-------- Recorded data

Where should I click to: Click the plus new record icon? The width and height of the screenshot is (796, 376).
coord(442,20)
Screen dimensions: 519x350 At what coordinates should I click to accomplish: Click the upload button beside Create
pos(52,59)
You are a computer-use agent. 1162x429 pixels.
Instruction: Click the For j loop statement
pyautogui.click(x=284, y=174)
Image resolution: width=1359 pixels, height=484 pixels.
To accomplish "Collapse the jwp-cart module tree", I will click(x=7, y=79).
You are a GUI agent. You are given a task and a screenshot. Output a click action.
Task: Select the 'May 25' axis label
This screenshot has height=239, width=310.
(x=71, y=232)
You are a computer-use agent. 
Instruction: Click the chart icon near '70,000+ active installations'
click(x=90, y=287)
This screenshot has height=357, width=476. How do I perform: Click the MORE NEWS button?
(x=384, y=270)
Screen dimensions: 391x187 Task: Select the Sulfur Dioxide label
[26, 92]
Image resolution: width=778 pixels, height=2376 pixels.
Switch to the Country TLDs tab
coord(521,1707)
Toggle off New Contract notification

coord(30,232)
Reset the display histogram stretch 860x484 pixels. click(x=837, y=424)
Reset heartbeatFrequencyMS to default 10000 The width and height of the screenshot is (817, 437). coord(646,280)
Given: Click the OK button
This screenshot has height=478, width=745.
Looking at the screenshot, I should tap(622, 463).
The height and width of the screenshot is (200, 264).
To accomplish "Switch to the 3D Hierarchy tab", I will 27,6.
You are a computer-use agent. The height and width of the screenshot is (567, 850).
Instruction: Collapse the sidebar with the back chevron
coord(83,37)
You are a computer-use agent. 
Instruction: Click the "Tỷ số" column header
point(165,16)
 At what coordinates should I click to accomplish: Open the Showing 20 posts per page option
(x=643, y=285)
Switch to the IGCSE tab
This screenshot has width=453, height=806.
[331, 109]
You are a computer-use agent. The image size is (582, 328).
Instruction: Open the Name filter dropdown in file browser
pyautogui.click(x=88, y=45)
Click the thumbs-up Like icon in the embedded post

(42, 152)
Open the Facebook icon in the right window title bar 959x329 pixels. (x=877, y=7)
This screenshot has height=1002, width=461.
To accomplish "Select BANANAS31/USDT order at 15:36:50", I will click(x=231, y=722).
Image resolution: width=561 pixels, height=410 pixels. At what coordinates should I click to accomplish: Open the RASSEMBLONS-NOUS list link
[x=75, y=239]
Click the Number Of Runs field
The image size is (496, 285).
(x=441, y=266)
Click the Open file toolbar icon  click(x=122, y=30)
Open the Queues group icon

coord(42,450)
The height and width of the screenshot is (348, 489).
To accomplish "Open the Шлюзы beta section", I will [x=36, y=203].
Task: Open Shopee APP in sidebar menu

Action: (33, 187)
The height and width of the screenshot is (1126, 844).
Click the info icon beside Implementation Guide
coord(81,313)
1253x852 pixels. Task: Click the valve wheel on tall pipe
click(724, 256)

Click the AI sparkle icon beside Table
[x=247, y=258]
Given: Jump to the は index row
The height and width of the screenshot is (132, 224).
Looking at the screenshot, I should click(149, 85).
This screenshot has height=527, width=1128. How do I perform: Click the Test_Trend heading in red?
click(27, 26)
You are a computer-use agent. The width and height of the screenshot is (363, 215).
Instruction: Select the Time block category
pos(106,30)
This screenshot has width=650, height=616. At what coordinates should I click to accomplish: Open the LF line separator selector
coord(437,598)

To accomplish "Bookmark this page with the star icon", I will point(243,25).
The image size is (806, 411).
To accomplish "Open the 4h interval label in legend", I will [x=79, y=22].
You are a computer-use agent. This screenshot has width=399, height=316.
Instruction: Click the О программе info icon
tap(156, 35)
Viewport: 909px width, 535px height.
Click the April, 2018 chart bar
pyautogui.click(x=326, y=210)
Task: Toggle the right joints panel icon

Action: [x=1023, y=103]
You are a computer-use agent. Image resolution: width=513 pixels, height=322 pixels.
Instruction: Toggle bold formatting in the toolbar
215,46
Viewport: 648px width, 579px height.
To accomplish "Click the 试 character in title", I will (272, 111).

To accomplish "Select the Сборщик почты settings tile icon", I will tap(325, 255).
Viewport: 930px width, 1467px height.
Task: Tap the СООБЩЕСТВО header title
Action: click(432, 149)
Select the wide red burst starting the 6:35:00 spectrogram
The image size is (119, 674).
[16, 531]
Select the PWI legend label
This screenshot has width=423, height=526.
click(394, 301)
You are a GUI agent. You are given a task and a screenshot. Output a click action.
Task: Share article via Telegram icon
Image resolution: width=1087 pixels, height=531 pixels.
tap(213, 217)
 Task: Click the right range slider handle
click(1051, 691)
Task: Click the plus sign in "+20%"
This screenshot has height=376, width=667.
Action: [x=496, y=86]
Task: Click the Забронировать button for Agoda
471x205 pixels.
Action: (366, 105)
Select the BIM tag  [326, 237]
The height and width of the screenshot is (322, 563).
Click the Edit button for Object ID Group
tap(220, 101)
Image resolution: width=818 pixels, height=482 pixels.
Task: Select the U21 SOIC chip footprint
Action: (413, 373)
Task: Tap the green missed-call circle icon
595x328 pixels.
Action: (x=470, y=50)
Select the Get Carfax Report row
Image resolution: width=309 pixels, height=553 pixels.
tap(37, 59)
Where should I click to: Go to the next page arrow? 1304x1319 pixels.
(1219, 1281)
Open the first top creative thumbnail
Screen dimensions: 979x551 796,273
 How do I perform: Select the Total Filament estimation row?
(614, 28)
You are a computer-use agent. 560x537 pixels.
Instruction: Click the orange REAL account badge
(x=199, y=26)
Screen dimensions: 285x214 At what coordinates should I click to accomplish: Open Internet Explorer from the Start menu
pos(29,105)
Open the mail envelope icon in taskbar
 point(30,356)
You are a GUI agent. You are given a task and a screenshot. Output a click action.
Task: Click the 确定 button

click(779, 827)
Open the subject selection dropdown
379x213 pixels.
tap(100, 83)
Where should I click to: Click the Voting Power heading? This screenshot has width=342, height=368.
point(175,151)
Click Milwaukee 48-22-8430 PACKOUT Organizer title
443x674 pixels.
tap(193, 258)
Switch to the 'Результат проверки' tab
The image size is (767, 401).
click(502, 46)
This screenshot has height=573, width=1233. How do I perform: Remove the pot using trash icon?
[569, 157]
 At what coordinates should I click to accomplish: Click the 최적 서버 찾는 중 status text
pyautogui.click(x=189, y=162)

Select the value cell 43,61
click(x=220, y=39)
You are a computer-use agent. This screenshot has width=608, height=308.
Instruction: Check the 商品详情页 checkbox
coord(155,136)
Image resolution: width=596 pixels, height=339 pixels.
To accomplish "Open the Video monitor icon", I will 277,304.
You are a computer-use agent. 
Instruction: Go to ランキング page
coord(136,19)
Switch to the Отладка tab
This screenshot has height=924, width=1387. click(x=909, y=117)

----------------

Problem description: Reproduce only this range: the first line of the data above through the line with "You are a computer-use agent. The height", both included, exactly as written.

Solution:
Where should I click to: Click the plus new record icon? The width and height of the screenshot is (796, 376).
coord(442,20)
Screen dimensions: 519x350 At what coordinates should I click to accomplish: Click the upload button beside Create
pos(52,59)
You are a computer-use agent. 1162x429 pixels.
Instruction: Click the For j loop statement
pyautogui.click(x=284, y=174)
Image resolution: width=1359 pixels, height=484 pixels.
To accomplish "Collapse the jwp-cart module tree", I will click(x=7, y=79).
You are a GUI agent. You are given a task and a screenshot. Output a click action.
Task: Select the 'May 25' axis label
This screenshot has height=239, width=310.
(x=71, y=232)
You are a computer-use agent. 
Instruction: Click the chart icon near '70,000+ active installations'
click(x=90, y=287)
This screenshot has height=357, width=476. How do I perform: Click the MORE NEWS button?
(x=384, y=270)
Screen dimensions: 391x187 Task: Select the Sulfur Dioxide label
[26, 92]
Image resolution: width=778 pixels, height=2376 pixels.
Switch to the Country TLDs tab
coord(521,1707)
Toggle off New Contract notification

coord(30,232)
Reset the display histogram stretch 860x484 pixels. click(x=837, y=424)
Reset heartbeatFrequencyMS to default 10000 The width and height of the screenshot is (817, 437). coord(646,280)
Given: Click the OK button
This screenshot has height=478, width=745.
Looking at the screenshot, I should tap(622, 463).
The height and width of the screenshot is (200, 264).
To accomplish "Switch to the 3D Hierarchy tab", I will 27,6.
You are a computer-use agent. The height and width of the screenshot is (567, 850).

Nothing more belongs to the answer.